What to get, and what to skip
The Xbox One has a large variety of launch titles, including shooters, action games, a fighting game, and even a racer. I would contend that this is one of the strongest launch lineups of all time, but you can dig into our full launch coverage and find out yourself.
Here, you’ll find a quick rundown of the exclusives launching with the Xbox One, or when to expect coverage (due to embargos or other limiting factors). If you’re looking for multi-platform game coverage, you can find it at our PlayStation 4 launch area.
Crimson Dragon was a pleasant surprise. As a massive fan of the Panzer series, I was worried that it wouldn’t quite honor it, but there’s plenty here for gamers who have been longing for an entry since 2003’s Orta.
There are some mechanical problems, but any old school rail shooter fan will be able to handle them. — Chris
Although it sacrifices a tad of its loveable camp factor and neon style in favor of a few other advancements, the outcome is a much stronger, more involved Dead Rising game. For once, I actually felt overwhelmed in a zombie outbreak, which is a real example of how next-gen technology can be used to do more than simply “make things look better.”
Out of all the launch titles I’ve played on both new consoles, Dead Rising 3 is my personal favorite, bar none. — Chris
Score: 3.0 (review here)
Fighter Within is a lazy tech demo with a poor story, unimpressive fighting engine, and a forgettable cast. Maybe one day we’ll have a cool Kinect fighting game, where everyone at EVO is flailing around with some semblance of strategic value.
But this is not that day.
Forza Motorsport 5
Score: 9.0 (review here)
But, at the end of the day, the racing is what matters. And with this game, the racing is fantastic, and Turn 10 is really onto something with this Drivatar stuff. It alone gives Forza Motorsport 5 something over every other racer out there, pushing the genre forward. They’ve remedied the racing genre’s biggest problem: scripted AI cars.
For this, Turn 10 deserves high praise.
MSRP: Free, $20 for Season Pass, $40 for Ultra Edition
Score: 7.5 (review here)
Killer Instinct may not be the new king of fighting games, and it feels a bit rushed in terms of content, but it is very solid and far exceeds my expectations for it. With a pricing scheme that doesn’t feel exploitative and a balanced character roster, the well developed mechanics will keep you busy until the new content drops next year.

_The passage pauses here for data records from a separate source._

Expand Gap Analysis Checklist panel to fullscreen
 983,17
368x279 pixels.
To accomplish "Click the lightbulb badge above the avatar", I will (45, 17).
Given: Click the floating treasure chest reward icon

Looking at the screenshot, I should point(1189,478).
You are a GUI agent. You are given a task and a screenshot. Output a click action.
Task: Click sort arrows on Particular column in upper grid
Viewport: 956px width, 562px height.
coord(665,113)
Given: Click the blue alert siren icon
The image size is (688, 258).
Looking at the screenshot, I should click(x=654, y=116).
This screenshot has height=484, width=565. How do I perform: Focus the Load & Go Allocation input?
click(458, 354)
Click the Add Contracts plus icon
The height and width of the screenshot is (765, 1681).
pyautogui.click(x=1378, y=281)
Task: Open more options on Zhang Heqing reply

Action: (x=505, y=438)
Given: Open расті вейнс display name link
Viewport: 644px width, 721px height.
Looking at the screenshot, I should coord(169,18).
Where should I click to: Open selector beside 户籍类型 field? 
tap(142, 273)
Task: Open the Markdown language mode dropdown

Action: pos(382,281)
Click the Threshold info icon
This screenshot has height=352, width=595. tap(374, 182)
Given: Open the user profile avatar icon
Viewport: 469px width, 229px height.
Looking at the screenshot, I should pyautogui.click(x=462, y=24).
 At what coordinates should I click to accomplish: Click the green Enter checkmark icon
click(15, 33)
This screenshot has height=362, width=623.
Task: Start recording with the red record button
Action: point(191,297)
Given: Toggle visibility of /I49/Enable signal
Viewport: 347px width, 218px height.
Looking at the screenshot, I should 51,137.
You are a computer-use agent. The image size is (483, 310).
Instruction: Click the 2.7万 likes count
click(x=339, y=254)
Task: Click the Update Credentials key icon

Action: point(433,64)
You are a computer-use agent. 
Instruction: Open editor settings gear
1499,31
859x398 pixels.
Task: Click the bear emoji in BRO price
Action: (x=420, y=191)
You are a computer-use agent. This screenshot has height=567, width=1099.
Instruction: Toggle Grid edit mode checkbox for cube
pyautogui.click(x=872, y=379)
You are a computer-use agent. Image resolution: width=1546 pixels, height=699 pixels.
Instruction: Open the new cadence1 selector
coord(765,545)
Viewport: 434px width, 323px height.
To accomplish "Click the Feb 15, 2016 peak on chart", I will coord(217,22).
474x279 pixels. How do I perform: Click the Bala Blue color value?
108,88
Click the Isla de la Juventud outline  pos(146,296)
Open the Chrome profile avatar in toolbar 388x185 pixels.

It’ll be interesting to see what the community at large thinks of it over time, but in my living room, it’s a welcome addition to my fighting game roster.
LocoCycle tries a lot of new things thematically, while simultaneously paying homage to classic arcade racing shooters. It doesn’t succeed in everything it sets out to do, but if you’re looking for a decent arcade shooter to toy around with on your new Xbox One, LocoCycle is it.
For everyone else, you’ll have to wait until it hits the Xbox 360.
Score: 7.0 (review here)
In the end, Powerstar Golf isn’t particularly special, but it’ll win over the hearts of golf fans for sure.
If all you’re looking to do is whack a ball down a course on a next-gen system with the occasional bit of positive reinforcement, Powerstar is your huckleberry.
Ryse: Son of Rome
Score: 5.0 (review here)
In fact, the promising arena mode is the only saving grace of Ryse. The campaign may as well not even be there, and having to fight the same handful of enemies over and over on top of a trite, stereotypical narrative is not an example of a good time.
Ryse looks great and has a lot of great ideas, but it falls flat in nearly every respect in regards to its core story. If you’re a hardcore action fan you may get some satisfaction on the highest difficulty setting, but even then I’d wait for an equally hardcore price drop.
MSRP: Free with Xbox Live Gold
Score: No score (impressions here)
Xbox Fitness has a few rough edges, but I actually found myself enjoying the gimmick of “scoring” workouts. The legitimately enhanced Kinect 2 actually feels like it’s picking up more than just general movements, and the added incentive of achievements and mid-exercise challenges are genius.
Hopefully some updates will come along to really sell the app in the future, but until then, current Gold subscribers should definitely check it out for free.
Score: 7.5 (review here)
Zoo Tycoon has a distinct lack of depth, but if you’re capable of sitting down with this simplistic simulator, you’ll smile more times than you can count. The simulator fan in me was a bit disappointed by the ease of it all, but the child in me couldn’t help but enjoy myself.